▶ [TASK DESCRIPTION] Reproduce everything in the material from the line containing "At what (x,y)" down to the line containing "center [1054, 509]." as a Markdown table with the columns Row and Line, numbering each line and leaving out blank lines.

▶ [MATERIAL FOR THE TASK]
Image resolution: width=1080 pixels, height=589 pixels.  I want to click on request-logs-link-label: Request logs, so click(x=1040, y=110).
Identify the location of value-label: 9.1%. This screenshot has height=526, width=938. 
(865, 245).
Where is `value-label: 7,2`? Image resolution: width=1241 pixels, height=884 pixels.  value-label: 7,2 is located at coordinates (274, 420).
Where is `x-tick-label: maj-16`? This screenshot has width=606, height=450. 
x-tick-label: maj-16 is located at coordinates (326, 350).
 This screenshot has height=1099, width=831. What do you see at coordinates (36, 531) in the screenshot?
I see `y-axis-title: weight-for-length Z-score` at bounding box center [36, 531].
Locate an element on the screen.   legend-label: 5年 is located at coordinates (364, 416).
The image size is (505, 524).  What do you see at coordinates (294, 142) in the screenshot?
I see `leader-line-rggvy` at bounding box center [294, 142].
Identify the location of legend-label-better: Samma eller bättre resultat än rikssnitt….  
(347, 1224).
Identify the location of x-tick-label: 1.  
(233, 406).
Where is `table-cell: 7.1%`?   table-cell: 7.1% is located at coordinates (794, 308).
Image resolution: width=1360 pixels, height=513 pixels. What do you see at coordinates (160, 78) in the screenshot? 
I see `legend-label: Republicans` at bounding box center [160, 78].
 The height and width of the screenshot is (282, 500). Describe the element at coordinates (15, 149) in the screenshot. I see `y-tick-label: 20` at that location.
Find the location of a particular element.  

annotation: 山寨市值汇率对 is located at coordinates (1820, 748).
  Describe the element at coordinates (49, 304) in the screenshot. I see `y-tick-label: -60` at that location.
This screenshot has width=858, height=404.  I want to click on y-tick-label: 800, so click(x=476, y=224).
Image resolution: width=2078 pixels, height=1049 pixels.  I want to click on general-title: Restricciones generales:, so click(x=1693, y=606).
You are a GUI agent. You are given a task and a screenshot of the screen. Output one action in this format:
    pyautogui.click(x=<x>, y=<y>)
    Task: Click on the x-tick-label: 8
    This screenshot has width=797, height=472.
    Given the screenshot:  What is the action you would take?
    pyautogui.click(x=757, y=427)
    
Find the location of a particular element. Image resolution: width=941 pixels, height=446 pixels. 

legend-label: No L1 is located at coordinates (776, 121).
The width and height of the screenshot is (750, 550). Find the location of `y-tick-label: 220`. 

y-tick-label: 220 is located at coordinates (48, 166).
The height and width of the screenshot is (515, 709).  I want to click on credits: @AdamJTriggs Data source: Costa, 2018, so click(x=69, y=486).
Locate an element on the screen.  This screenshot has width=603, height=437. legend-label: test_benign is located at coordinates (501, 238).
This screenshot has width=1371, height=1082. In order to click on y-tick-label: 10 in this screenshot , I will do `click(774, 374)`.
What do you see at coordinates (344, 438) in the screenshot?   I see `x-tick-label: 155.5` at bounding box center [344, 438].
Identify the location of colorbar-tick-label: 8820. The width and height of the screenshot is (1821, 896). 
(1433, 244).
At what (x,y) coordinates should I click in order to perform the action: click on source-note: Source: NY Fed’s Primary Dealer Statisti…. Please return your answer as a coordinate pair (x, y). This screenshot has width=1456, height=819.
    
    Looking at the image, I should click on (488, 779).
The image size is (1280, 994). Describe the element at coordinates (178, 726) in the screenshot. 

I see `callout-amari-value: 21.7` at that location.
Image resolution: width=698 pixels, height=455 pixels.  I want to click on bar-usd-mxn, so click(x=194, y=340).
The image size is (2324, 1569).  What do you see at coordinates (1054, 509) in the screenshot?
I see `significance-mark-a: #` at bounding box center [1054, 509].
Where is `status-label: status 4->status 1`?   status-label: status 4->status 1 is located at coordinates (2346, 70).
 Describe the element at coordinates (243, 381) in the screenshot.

▶ [THE COMPLETED TASK]
| Row | Line |
|---|---|
| 1 | At what (x,y) coordinates should I click in order to perform the action: click on source-note: Source: NY Fed’s Primary Dealer Statisti…. Please return your answer as a coordinate pair (x, y). This screenshot has width=1456, height=819. |
| 2 |     Looking at the image, I should click on (488, 779). |
| 3 | The image size is (1280, 994). Describe the element at coordinates (178, 726) in the screenshot.  |
| 4 | I see `callout-amari-value: 21.7` at that location. |
| 5 | Image resolution: width=698 pixels, height=455 pixels.  I want to click on bar-usd-mxn, so click(x=194, y=340). |
| 6 | The image size is (2324, 1569).  What do you see at coordinates (1054, 509) in the screenshot? |
| 7 | I see `significance-mark-a: #` at bounding box center [1054, 509]. |